Following the Senate vote on jobs for teachers and first responders, President Obama made clear that blocking action on getting Americans back to work is unacceptable:

For the second time in two weeks, every single Republican in the United States Senate has chosen to obstruct a bill that would create jobs and get our economy going again...We must do what’s right for the country and pass the common-sense proposals in the American Jobs Act.

Every Senate Republican voted to block a bill that would help middle class families and keep hundreds of thousands of firefighters on the job, police officers on the streets, and teachers in the classroom when our kids need them most.
 
Those Americans deserve an explanation as to why they don’t deserve those jobs – and every American deserves an explanation as to why Republicans refuse to step up to the plate and do what’s necessary to create jobs and grow the economy right now.

Inaction won't work for American families that are just scraping by. President Obama intends to keep working with Congress to bring up the American Jobs Act piece by piece. That's why this week we're pulling out different aspects of the bill to show how it will impact you, like the expansion of the payroll tax cut passed last year that will provide a $1,500 tax cut to the typical American family in 2012.

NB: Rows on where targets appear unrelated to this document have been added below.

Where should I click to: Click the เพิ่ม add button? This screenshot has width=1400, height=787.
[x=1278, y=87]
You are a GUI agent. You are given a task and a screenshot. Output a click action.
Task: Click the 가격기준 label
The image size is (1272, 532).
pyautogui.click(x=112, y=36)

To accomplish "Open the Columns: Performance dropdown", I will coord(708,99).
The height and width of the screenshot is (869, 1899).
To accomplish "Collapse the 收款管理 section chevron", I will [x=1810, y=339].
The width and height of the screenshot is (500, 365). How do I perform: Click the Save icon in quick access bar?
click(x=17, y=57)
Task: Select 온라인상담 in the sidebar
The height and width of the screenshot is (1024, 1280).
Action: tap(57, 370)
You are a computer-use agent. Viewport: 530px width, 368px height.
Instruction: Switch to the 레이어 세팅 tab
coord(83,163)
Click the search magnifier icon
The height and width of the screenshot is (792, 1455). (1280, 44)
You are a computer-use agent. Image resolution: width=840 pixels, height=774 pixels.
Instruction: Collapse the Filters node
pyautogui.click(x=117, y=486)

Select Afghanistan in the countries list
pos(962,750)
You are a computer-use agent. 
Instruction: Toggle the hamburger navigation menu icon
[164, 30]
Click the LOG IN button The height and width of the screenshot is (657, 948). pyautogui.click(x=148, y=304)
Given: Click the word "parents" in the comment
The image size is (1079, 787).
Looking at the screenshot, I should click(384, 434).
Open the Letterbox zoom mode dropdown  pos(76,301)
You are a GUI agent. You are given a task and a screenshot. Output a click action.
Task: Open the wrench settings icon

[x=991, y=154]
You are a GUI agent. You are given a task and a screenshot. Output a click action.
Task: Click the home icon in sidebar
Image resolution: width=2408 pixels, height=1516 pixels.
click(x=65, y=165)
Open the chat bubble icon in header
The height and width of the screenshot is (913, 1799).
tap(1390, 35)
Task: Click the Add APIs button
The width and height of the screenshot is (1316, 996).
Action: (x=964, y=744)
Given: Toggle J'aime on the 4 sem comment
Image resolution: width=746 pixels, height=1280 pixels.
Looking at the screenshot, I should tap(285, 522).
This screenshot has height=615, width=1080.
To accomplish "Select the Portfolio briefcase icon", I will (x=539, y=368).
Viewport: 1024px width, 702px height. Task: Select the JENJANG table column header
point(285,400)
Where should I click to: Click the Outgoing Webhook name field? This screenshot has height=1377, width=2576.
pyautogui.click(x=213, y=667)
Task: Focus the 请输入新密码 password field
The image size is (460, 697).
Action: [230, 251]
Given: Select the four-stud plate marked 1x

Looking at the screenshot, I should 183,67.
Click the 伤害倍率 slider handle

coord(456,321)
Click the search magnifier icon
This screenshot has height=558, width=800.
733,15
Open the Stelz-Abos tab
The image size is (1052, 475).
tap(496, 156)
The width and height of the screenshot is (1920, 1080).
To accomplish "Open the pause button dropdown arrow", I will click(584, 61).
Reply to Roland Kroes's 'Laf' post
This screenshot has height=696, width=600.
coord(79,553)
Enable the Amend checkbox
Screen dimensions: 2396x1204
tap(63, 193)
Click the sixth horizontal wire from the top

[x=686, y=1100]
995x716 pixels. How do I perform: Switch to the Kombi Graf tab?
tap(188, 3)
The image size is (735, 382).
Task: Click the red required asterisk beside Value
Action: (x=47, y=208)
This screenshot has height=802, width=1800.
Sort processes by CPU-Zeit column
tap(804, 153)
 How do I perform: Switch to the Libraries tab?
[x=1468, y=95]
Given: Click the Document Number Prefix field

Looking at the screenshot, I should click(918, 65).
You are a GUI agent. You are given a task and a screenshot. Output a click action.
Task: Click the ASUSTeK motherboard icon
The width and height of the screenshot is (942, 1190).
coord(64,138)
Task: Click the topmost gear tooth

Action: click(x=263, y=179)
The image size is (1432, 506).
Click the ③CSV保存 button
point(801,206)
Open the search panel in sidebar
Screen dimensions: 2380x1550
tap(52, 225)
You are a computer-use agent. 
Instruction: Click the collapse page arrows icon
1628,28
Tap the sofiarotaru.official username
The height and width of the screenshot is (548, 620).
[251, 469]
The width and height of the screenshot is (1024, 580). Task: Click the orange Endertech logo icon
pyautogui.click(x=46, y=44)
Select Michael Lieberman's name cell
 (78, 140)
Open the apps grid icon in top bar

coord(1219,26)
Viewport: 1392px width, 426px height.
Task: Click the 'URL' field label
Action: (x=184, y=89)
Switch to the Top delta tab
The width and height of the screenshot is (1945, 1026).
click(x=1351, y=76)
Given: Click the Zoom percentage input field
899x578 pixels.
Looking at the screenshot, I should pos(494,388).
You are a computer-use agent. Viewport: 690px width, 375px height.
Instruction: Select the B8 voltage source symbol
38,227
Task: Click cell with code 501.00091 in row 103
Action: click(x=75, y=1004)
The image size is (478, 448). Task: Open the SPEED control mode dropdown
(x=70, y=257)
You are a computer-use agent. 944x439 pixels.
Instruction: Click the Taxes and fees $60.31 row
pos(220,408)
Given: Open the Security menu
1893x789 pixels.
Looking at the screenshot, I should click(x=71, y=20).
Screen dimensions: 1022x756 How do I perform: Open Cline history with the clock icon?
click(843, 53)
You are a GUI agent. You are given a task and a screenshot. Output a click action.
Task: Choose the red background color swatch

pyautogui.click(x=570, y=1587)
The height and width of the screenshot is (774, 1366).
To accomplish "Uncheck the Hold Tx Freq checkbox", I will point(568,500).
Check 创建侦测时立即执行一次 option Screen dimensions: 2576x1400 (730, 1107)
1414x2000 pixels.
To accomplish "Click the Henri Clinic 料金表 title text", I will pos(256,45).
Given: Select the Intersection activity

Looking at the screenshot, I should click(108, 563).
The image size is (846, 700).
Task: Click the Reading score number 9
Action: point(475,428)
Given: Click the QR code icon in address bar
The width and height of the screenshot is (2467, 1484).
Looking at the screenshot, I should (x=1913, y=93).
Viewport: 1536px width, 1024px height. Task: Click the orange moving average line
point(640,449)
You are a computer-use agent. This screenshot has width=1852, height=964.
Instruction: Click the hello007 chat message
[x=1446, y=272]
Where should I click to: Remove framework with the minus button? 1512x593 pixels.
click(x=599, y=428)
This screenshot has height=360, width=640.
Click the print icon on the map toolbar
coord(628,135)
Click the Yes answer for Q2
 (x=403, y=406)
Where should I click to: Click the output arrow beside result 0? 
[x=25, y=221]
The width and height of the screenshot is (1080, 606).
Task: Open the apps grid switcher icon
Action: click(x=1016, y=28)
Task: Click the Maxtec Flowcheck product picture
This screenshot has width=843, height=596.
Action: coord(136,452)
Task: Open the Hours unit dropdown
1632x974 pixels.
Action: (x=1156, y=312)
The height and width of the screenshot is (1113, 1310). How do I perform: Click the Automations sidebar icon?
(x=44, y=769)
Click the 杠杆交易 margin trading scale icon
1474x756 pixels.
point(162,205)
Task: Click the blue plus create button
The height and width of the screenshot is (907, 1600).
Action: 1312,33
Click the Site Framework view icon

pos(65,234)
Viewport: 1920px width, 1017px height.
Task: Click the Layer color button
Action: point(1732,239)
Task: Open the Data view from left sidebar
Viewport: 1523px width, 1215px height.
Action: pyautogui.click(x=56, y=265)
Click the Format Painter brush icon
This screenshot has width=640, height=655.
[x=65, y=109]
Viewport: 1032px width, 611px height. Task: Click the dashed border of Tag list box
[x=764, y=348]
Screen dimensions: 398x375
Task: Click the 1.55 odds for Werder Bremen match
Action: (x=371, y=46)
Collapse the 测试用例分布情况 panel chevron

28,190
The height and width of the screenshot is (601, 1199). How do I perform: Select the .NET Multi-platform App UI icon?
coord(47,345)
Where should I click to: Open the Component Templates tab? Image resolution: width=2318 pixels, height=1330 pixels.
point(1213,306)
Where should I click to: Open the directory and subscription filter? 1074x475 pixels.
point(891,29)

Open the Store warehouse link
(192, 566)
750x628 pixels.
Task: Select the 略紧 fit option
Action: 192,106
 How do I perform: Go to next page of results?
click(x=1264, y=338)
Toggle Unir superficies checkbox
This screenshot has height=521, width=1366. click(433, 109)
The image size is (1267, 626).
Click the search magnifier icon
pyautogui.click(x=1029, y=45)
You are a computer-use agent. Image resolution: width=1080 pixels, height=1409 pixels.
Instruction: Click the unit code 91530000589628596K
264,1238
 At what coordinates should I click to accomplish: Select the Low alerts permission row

Cutting taxes in half for 160 million workers next year is just one of the common-sense solutions included in the American Jobs Act to get the economy growing faster. The jobs bill will also invest in modernizing American schools, rebuilding American infrastructure, creating jobs for veterans and more--without adding to the deficit.

Taking steps like putting an average of $1,500 back in the pockets of working families to help restore security for the middle class is what American's are ready for and what the American Jobs Act is all about.